Minecraft, un gioco per soli Millennials
Lo giocano i vosti figli e voi non lo capite

minecraft

È una piattaforma digitale dove si può costruire qualunque cosa e che avvicina i ragazzi al pensiero computazionaleRedmond ora vuole portarlo nelle scuola

(fonte www.corriere.it)

In tempi in cui il digitale ha scavato un gap tra le generazioni forse mai toccato prima, con solchi di linguaggio
che neanche 50 anni fa, se parliamo di Minecraft tocchiamo uno dei vertici massimi dell’incomprensione tra chi ha 12 
(e meno) anni e chi ne ha dai 30 in su. Al punto che viene il dubbio se sia sensato leggere quanto scritto 
(da un 40enne) da qui in avanti. Minecraft intanto è un videogioco, non solo ma soprattutto un videogioco che 
probabilmente

i vostri figli stanno giocando. Nato 7 anni fa, conta 100 milioni di utenti registrati e riesce a 
vendere una media di 10 mila copie al giorno. Il che l’ha portato a essere il terzo videogame più venduto di sempre, 
dietro a Tetris e Wii Sports.

Per aiutare i non Millennials a capirci di più, si può dire che Minecraft è il Lego digitale. Si può costruire tutto, 
il mondo nel quale si svolge il gioco, i protagonisti ma soprattutto le regole del gioco stesso. Una delle caratteristiche 
che hanno fatto la fortuna del titolo inventato dalla svedese Mojang - acquistata con i diritti del gioco da Microsoft 
nel 2014 per 2,5 miliardi di dollari - è l’assenza di un cosiddetto tutorial. L’unico modo per imparare a giocare con (non a) 
Minecraft è giocarci. E poi passarsi i suggerimenti e le idee a scuola - la fascia dei giovanissimi, tra i 9 e i 15 anni, 
è la più attiva - diventa un divertimento nel divertimento. O magari sfruttando il proprio canale Youtube: ogni minuto 
sulla piattaforma vengono caricate circa 300 ore di filmati dedicati a Minecraft, che dopo “music” è la parola più cercata 
sul portale (i risultati al momento sono circa 95 milioni).
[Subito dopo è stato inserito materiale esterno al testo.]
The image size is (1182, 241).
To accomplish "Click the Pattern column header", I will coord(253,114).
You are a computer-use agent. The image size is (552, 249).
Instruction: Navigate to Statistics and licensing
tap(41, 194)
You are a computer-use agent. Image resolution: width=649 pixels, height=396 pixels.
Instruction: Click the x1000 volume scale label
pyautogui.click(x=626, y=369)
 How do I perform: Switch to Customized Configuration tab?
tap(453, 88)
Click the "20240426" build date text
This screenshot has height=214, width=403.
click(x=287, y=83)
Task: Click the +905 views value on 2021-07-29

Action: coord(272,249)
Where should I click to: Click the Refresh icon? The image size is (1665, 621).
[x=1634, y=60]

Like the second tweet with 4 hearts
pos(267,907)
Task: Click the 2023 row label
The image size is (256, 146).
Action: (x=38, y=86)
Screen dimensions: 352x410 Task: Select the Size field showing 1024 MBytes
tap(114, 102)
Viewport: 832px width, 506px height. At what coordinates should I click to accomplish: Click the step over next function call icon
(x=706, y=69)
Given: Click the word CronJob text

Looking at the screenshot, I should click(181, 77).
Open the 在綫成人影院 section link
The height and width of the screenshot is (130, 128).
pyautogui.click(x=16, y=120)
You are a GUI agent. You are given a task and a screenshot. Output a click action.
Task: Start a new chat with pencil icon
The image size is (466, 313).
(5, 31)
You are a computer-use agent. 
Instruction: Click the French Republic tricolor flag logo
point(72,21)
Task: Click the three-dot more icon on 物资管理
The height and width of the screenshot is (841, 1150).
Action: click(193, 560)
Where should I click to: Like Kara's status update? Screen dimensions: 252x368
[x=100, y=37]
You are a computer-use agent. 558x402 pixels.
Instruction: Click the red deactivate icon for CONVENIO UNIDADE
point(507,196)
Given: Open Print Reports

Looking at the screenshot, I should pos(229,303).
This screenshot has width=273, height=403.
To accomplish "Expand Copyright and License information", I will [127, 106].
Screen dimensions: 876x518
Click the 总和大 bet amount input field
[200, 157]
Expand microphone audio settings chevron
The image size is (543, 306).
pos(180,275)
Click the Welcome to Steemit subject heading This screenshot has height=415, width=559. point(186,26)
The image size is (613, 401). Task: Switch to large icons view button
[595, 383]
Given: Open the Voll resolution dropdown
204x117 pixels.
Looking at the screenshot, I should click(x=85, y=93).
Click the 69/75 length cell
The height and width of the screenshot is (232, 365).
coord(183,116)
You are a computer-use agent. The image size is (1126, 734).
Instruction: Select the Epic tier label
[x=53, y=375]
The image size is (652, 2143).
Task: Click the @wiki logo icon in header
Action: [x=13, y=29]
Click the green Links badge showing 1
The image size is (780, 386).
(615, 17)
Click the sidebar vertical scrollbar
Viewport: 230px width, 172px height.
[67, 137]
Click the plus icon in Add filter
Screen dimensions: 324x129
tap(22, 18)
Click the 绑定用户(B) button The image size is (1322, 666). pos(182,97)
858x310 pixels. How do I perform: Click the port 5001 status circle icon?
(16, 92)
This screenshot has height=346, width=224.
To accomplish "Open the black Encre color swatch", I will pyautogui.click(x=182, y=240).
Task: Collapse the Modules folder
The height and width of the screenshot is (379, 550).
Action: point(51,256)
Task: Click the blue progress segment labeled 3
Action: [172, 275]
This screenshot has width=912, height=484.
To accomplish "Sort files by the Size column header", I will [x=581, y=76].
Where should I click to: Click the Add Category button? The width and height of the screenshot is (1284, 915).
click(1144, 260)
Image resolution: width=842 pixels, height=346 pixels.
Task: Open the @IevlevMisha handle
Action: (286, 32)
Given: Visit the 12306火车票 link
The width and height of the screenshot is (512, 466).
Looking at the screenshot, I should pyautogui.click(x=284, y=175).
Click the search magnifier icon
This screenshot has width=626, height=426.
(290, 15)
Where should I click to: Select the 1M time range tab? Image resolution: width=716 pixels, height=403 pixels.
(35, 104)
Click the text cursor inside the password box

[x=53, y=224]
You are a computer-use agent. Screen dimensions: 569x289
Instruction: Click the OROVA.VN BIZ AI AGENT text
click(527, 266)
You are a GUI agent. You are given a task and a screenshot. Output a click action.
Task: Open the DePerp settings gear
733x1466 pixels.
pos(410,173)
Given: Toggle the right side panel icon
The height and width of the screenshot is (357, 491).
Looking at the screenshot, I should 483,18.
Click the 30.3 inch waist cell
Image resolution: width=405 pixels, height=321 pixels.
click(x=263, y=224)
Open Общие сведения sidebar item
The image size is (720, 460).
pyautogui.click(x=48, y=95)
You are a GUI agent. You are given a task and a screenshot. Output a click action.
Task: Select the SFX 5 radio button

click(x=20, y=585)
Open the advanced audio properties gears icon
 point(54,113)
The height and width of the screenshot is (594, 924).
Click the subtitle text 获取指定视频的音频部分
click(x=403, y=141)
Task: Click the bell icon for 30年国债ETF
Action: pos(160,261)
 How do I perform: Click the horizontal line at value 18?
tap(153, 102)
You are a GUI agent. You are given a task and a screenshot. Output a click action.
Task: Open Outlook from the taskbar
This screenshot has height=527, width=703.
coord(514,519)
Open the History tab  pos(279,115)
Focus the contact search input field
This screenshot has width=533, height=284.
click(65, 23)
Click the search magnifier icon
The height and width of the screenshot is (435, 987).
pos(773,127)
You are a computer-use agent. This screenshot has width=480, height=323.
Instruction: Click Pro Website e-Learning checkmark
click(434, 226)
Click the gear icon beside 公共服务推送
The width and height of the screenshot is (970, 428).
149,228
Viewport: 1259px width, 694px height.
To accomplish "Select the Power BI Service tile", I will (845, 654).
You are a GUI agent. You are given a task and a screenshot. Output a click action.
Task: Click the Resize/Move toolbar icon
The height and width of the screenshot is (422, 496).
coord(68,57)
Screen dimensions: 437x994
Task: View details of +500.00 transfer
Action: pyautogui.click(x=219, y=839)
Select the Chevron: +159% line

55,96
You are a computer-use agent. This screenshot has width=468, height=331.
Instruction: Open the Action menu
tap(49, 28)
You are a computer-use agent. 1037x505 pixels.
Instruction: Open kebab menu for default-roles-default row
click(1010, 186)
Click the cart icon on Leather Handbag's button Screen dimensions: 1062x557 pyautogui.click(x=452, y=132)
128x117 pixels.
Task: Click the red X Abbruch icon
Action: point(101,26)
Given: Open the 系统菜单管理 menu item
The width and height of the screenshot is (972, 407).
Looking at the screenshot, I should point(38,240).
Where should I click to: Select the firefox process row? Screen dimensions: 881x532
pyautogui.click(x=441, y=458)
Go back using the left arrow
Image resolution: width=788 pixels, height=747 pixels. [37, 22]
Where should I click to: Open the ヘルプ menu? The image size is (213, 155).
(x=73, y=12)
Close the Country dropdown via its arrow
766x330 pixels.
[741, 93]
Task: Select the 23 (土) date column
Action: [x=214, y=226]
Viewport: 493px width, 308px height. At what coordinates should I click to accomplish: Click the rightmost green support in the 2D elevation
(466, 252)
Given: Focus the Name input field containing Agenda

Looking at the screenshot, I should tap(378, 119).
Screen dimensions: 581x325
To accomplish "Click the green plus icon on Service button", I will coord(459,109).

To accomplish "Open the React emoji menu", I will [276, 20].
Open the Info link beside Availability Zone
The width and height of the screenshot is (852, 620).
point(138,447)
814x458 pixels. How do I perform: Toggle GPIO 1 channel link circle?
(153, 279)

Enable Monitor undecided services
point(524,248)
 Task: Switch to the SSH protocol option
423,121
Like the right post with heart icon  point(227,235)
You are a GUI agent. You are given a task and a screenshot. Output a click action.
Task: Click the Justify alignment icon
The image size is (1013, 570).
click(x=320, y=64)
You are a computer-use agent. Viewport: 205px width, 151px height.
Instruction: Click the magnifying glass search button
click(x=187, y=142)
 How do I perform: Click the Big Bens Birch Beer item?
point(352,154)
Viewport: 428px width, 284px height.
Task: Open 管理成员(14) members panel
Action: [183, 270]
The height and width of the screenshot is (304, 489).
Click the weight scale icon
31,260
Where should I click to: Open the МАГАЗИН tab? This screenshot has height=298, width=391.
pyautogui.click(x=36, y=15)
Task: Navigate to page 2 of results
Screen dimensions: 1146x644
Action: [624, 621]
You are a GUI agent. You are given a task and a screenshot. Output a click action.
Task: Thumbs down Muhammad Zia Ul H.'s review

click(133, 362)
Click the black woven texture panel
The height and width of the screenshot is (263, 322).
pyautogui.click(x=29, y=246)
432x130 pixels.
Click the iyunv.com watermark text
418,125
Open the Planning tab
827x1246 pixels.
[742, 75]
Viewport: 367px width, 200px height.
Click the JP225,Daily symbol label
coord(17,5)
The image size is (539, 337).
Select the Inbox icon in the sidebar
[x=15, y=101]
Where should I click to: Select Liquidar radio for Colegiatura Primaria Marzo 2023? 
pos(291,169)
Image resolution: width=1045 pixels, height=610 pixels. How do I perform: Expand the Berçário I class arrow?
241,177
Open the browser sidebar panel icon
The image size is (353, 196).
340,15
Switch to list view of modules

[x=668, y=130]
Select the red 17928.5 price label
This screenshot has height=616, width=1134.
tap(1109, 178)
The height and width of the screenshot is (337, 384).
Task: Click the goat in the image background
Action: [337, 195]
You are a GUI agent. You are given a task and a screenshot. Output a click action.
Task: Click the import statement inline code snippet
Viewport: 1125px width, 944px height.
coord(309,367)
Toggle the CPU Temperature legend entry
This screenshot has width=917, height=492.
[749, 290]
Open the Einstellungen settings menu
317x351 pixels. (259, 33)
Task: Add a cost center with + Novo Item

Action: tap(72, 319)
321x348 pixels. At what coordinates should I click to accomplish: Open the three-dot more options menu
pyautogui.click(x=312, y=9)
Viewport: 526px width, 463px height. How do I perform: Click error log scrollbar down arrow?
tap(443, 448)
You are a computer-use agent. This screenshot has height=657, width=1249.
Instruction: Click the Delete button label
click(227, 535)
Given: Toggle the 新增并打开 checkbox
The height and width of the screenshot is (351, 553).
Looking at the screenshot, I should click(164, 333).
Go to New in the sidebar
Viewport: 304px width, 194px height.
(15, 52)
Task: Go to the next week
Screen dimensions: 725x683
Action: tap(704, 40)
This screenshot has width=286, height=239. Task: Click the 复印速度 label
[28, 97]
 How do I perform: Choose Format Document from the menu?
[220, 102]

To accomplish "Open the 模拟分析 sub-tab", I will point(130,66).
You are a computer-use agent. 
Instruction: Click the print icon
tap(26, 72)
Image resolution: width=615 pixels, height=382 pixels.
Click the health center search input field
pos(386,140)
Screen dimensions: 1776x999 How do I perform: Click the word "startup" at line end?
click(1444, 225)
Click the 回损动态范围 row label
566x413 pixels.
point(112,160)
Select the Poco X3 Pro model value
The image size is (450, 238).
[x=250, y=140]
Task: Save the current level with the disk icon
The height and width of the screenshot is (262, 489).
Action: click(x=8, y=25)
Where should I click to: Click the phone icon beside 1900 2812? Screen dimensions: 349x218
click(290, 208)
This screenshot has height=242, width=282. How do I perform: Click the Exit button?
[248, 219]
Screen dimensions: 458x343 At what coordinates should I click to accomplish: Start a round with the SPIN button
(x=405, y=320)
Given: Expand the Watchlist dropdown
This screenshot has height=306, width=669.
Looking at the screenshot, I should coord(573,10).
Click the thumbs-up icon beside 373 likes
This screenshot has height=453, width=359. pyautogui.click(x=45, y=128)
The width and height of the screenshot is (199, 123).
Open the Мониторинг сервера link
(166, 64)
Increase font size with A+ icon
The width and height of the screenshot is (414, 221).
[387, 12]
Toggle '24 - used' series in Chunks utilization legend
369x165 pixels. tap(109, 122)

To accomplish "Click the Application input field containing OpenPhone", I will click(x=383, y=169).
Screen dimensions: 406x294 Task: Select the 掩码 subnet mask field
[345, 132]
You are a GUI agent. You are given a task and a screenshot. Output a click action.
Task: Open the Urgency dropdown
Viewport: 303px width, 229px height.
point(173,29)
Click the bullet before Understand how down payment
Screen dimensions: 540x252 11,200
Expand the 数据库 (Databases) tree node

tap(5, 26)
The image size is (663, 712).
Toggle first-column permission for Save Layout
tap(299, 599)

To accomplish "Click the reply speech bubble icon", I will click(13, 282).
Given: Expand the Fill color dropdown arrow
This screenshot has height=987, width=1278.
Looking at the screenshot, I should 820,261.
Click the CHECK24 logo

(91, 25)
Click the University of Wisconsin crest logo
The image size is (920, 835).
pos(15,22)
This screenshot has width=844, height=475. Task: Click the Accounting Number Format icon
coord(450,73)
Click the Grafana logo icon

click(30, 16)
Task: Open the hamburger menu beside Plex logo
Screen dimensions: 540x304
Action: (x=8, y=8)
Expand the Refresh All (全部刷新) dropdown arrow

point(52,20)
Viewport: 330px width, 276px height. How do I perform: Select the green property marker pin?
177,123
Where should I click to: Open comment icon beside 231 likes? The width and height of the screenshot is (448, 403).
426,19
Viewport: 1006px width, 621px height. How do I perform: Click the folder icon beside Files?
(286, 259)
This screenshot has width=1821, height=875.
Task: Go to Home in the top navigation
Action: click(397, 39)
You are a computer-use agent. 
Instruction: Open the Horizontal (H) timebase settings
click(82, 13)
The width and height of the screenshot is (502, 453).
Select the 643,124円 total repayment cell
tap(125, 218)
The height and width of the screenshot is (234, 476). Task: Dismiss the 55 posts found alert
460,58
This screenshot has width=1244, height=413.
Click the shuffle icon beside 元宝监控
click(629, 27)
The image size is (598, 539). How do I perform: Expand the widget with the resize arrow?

La parola d’ordine è «Libertà», che tanto può dare ansia agli inizi del viaggio - specialmente se un millennial non lo sei -, quanto diventa il perno intorno a cui gira tutto il divertimento se da bravo nativo digitale le barriere all’inventiva proprio non riesci a concepirle. La libertà di costruire qualunque cosa, dal Duomo di Milano al Millennium Falcon, nella forma. E di dargli ogni possibile contenuto, e meccanica. Dove tutto gira intorno alle redstone, un minerale che si può ottenere per esempio scavando nei mondi di Minecraft (o che si può “craftare” dalla polvere di redstone stessa), e che di fatto rende vivi i mondi costruiti, portando “energia” ai blocchi e rendendoli dei “meccanismi”. Un po’ come i motorini elettrici che danno vita alle costruzioni Lego.

Far muovere una porta a pistoni o una carrucola, dargli una logica e una struttura che funzionino è «quello che gli scienziati chiamano pensiero computazionale», scrive ancora il Nyt. Ed ecco che torniamo a Microsoft e alla sua affascinante idea di portare Minecraft nelle scuole. Il progetto è stato lanciato ufficialmente all’inizio di quest’anno e vedrà una sua prima attivazione a giugno, quando la Education Edition del gioco potrà essere scaricata e testata - nelle intenzioni di Redmond - da oltre 100 scuole in 30 Paesi nel mondo. Poi potrà diventare una parte del programma scolastico, per insegnare matematica, logica e anche musica. 
Presentato tra i progetti all’Edu Day di Roma a fine 2015, potrebbe essere un tassello della nuova scuola digitale. Serviranno i mentor, gli animatori digitali, per spiegare ai docenti come maneggiare questo strano libro di testo interattivo. Con il dubbio che saranno invece gli studenti ad avere sempre qualcosa in più da dire. Saranno loro a spiegare agli insegnanti come dovranno usare Minecraft. La scuola infatti in quel momento parlerà la loro lingua, e sarà compito loro tradurla ai “vecchietti”.